Items from a data source:
┌──

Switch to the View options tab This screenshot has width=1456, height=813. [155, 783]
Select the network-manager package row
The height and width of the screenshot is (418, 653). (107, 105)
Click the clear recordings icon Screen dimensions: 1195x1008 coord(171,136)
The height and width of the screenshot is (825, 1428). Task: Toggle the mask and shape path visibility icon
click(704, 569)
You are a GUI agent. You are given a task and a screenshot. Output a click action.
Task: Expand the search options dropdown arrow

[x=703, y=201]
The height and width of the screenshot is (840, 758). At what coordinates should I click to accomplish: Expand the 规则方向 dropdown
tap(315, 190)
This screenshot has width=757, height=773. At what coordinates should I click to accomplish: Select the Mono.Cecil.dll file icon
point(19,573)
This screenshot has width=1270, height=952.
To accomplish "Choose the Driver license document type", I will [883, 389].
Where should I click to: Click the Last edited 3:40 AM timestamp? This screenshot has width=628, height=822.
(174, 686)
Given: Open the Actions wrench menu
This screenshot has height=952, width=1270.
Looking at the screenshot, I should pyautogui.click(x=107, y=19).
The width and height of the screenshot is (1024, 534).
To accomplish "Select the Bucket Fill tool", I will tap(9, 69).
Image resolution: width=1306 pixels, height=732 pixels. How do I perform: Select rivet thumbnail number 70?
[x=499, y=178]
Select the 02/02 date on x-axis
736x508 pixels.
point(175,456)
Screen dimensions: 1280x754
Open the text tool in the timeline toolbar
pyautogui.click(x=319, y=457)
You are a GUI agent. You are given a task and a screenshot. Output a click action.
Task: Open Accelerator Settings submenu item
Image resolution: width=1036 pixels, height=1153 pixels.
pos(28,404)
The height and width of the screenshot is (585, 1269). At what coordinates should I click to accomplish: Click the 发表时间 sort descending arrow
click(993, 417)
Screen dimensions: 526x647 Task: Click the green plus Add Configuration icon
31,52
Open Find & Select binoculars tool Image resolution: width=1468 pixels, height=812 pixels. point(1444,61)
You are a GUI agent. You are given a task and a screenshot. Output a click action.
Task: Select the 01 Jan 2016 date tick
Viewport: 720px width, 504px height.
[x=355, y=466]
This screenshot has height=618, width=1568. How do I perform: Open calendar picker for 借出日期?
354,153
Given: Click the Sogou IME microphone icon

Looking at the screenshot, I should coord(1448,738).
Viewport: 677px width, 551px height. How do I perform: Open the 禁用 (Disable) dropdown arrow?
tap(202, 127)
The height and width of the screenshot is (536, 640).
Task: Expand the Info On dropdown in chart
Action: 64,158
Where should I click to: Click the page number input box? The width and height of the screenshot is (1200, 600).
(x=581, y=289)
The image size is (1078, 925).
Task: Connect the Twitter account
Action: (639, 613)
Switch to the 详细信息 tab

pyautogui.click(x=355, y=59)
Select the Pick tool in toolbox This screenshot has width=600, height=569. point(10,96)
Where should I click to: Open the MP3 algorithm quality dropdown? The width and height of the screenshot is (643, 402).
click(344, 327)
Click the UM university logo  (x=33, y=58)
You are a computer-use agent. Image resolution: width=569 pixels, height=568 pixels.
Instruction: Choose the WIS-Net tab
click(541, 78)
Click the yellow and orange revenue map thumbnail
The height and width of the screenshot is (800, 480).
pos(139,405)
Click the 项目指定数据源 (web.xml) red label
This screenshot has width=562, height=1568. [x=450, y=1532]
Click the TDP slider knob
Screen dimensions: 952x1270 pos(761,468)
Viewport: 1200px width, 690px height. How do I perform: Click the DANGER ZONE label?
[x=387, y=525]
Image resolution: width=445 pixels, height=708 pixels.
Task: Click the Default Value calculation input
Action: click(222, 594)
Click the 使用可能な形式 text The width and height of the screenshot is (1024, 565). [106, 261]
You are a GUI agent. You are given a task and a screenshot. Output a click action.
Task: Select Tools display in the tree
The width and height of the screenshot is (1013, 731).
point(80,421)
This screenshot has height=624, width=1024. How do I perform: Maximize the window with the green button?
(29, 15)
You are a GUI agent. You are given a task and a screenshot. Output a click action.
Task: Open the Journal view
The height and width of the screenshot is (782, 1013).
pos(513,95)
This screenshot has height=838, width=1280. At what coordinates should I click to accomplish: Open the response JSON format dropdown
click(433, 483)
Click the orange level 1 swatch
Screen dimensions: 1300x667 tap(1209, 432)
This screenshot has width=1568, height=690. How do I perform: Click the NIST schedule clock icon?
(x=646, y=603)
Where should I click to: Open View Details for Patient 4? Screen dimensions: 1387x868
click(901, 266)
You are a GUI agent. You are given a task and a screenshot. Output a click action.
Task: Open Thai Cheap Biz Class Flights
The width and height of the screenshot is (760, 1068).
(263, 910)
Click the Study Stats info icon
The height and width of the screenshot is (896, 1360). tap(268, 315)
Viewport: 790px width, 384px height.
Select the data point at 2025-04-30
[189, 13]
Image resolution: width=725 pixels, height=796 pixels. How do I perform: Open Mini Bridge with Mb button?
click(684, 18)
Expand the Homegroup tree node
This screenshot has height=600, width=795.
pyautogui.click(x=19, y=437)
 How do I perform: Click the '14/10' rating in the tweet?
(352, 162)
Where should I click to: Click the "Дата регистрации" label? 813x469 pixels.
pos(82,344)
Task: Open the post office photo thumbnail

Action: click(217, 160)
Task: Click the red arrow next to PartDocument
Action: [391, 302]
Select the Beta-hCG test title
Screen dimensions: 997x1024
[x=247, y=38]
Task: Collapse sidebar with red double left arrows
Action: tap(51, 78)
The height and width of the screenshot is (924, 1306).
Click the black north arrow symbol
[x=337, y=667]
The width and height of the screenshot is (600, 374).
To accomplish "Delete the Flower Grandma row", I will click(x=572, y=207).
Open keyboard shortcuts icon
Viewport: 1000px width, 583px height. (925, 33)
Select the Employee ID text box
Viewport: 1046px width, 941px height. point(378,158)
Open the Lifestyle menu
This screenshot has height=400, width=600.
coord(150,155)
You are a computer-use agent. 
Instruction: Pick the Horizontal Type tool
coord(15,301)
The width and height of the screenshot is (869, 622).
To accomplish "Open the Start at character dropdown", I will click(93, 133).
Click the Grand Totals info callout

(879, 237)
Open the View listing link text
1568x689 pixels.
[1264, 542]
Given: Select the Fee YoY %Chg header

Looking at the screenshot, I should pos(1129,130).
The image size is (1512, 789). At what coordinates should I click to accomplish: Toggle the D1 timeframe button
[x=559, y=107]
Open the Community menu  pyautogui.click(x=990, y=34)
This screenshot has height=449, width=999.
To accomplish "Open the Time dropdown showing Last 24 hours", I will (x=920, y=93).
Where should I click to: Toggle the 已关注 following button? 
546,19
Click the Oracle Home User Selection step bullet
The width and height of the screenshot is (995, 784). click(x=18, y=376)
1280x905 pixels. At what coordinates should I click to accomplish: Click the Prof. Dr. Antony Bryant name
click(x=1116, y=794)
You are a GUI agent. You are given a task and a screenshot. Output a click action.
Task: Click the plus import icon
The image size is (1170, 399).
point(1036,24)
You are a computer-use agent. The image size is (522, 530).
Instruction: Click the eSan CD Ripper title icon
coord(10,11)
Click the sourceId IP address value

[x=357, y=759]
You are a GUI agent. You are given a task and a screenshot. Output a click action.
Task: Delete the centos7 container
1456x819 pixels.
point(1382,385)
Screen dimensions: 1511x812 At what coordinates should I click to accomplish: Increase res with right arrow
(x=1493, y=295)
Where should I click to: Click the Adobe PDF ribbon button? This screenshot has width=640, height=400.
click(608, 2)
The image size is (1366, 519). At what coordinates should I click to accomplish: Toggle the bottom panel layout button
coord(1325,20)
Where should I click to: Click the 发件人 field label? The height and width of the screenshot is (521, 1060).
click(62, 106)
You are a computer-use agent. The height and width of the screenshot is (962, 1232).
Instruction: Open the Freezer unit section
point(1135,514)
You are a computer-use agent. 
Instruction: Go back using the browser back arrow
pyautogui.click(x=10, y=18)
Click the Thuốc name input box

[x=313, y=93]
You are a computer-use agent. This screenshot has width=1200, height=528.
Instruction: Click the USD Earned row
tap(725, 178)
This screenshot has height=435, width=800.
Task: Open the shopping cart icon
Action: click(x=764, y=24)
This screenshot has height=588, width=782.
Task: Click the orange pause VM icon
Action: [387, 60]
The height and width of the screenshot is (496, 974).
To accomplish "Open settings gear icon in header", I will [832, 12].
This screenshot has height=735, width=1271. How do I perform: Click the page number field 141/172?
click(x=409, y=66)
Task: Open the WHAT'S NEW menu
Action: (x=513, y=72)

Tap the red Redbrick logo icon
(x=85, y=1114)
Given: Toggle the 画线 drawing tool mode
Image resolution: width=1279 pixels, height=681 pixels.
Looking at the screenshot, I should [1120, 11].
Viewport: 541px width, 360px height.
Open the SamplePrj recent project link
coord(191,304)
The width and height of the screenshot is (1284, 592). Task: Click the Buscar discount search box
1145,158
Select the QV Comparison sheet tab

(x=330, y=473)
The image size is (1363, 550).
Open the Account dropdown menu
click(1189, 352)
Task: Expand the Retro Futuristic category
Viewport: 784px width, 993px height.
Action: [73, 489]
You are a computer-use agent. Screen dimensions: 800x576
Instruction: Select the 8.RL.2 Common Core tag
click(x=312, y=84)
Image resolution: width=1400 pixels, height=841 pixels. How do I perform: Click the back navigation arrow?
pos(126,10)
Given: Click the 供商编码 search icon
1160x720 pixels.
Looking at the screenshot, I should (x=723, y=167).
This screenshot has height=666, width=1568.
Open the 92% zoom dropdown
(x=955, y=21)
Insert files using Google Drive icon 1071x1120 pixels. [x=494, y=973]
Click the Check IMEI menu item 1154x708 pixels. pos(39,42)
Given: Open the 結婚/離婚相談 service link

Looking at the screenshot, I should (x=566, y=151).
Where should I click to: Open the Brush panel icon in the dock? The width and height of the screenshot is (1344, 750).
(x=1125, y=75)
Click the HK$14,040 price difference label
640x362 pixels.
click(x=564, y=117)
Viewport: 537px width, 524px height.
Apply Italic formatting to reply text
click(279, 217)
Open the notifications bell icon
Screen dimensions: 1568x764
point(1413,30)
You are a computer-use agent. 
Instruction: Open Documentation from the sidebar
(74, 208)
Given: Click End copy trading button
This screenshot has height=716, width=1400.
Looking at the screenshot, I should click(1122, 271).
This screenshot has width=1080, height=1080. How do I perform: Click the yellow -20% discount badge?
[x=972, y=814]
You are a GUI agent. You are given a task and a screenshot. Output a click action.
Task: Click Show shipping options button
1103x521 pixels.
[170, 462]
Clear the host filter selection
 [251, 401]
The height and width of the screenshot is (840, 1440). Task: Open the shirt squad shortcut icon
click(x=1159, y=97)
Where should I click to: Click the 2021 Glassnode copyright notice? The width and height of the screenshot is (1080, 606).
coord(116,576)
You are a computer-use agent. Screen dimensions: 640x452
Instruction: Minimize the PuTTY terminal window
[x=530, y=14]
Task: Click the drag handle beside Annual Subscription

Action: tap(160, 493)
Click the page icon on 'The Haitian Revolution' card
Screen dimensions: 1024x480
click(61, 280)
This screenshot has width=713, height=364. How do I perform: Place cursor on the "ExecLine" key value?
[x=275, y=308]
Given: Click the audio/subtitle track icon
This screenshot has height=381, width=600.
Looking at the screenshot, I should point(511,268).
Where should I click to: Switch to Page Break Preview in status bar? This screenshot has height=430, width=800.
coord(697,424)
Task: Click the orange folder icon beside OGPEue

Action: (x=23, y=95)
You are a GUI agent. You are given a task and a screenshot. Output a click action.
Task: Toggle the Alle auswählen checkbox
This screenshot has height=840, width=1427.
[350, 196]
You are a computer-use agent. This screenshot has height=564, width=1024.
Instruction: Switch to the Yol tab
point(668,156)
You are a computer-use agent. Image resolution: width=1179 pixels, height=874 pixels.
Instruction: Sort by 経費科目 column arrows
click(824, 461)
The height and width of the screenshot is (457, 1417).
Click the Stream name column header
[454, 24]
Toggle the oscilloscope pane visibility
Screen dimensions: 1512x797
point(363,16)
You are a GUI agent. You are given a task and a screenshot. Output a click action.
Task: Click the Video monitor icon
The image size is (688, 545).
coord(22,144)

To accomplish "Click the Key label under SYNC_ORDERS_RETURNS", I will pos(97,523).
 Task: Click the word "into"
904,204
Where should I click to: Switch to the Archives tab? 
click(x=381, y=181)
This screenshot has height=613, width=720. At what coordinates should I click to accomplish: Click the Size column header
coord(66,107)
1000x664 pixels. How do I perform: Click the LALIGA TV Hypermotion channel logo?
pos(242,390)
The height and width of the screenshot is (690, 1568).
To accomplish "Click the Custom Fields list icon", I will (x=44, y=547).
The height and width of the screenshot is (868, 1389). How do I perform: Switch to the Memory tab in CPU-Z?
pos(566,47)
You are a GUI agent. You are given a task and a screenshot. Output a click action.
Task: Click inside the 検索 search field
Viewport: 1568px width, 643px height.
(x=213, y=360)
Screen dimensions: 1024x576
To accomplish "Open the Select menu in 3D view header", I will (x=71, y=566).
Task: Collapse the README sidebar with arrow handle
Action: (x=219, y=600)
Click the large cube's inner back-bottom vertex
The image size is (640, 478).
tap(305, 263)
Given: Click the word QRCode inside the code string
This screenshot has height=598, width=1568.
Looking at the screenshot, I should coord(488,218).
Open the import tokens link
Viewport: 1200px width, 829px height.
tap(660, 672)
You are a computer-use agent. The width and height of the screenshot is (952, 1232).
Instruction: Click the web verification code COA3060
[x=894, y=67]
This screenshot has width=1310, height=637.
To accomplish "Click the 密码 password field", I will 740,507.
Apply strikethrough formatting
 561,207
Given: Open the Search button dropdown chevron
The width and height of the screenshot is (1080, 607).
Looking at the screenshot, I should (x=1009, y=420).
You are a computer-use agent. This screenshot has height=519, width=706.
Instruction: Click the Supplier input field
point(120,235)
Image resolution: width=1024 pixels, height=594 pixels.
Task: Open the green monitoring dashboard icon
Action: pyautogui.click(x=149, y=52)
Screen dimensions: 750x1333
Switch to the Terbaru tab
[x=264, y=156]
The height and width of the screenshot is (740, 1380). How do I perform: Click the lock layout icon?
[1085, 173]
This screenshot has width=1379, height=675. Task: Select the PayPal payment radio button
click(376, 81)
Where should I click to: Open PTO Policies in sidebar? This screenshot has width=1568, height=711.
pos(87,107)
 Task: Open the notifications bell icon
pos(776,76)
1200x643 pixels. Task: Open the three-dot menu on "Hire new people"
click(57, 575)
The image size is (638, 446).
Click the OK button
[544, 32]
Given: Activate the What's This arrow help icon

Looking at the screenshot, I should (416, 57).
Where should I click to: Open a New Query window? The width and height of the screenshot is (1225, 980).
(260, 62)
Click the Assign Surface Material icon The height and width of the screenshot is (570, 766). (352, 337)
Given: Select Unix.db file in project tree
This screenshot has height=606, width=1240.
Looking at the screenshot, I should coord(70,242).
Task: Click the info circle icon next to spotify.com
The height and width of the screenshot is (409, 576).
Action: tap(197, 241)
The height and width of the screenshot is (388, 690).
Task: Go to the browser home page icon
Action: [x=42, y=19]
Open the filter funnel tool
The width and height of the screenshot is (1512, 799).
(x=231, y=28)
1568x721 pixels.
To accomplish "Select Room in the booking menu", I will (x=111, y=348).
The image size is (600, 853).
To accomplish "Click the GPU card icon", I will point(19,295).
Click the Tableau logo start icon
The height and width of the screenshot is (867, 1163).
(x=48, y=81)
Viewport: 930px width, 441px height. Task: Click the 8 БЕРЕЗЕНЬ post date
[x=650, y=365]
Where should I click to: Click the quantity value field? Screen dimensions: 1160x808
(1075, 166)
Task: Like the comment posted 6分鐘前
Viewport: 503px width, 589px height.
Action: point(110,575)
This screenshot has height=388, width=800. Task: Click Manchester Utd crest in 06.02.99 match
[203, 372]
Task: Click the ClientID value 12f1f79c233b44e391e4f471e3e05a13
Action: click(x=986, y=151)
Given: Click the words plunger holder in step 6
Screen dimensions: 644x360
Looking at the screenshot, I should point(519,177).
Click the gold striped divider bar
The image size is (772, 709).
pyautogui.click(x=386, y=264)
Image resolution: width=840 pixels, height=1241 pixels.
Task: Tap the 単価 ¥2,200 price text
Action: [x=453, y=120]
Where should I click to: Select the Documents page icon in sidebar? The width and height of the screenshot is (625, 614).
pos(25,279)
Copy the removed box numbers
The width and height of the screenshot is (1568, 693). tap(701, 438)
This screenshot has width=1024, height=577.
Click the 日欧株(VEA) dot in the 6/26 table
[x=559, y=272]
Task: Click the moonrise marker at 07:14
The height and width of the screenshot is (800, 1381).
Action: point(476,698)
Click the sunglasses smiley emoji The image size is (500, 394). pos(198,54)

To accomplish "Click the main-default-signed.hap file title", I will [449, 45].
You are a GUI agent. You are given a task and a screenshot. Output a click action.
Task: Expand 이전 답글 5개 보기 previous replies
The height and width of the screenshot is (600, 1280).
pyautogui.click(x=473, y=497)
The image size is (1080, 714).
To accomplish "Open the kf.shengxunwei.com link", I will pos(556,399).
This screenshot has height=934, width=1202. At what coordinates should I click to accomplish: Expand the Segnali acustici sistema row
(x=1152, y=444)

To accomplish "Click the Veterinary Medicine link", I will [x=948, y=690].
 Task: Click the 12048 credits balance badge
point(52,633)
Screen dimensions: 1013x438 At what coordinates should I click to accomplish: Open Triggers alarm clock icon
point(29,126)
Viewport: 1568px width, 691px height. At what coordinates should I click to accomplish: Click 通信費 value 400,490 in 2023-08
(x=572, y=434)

└──

Count how many lines in the records above hold the word "Delete", and answer with that number alone.

2